Women are increasingly travelling alone. You’ve said the essential items are “a smart skirt and a bit of lippy”. Do you have any more advice for females going solo?
I believe passionately that women should never feel afraid to travel anywhere in the world, just because they’re women. I really believe that women have advantages over men. They are female and if you’re alone you definitely attract more attention than you would otherwise.

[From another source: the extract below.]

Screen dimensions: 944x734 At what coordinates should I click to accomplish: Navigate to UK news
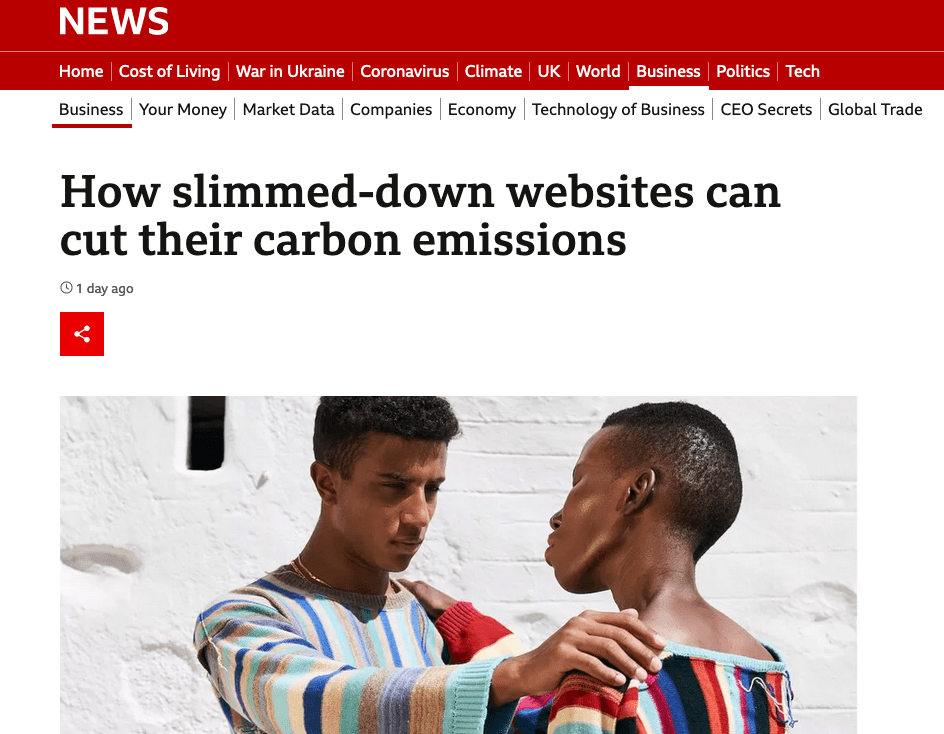pyautogui.click(x=549, y=71)
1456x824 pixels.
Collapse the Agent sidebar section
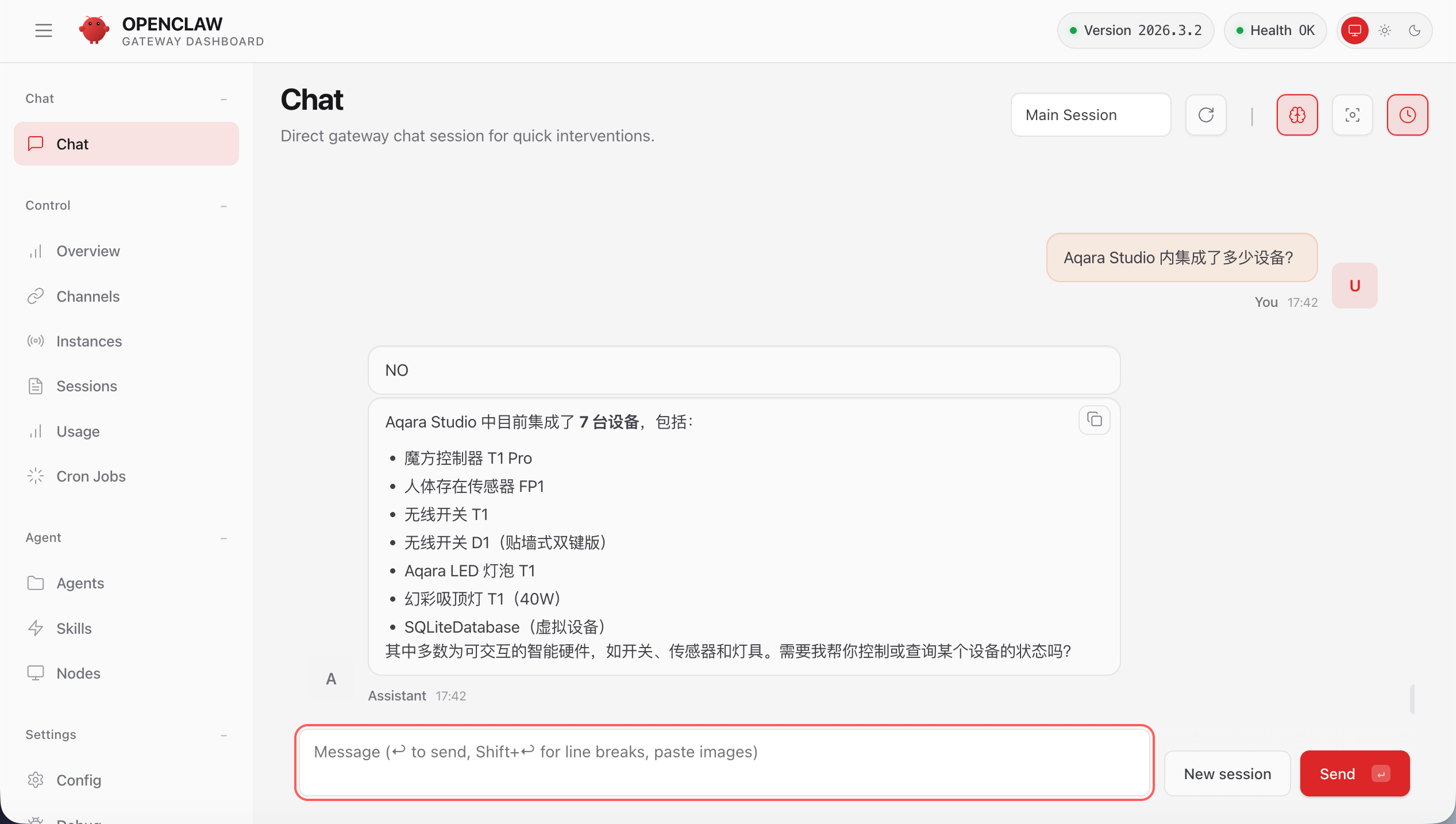(x=224, y=538)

That’s motivated by a variety of things – it could be compassion and pity – whatever it is it generally leads to invitations to experience to local hospitality or kindness, which you might not get as a man or if you were travelling with someone else. The thing I find most rewarding is when you step from being a tourist, over that boundary, into the local culture. I think it leads to the most rewarding travel experiences of all. It’s much less about ‘you’ and ‘them’. I love that.
Of course you have to take care. I have the ‘three second rule’. I look at someone and very often you have only three seconds to decide whether you can trust them or not and after that you absolutely have to stick by that first feeling you have. It’s generally kept me out of trouble. People say women have a greater intuition than men, possibly a sort of sixth sense about things that perhaps preserves us or keeps us out of danger. As a writer there have been so many times when I’ve been granted special permissions, interviews or visas purely on the strength I think that I was a woman. I reckon we get quite an easy ride really, as women.
You’ve eaten Pigeon Pie in Morocco. What’s the strangest food you’ve eaten on your travels?
I’ve had sea cucumber in Borneo, snake and chickens’ feet, which I wasn’t crazy about. I‘ve found that often if you’ve ordered soup, it’s much better not to ask what it was and don’t dip your spoon too far to the bottom. I got a sheep’s eye in Jordan, but thankfully it was a lot smaller than I had imagined and quite soft. I managed – just – to get it down in one gulp rather than having to chew on it.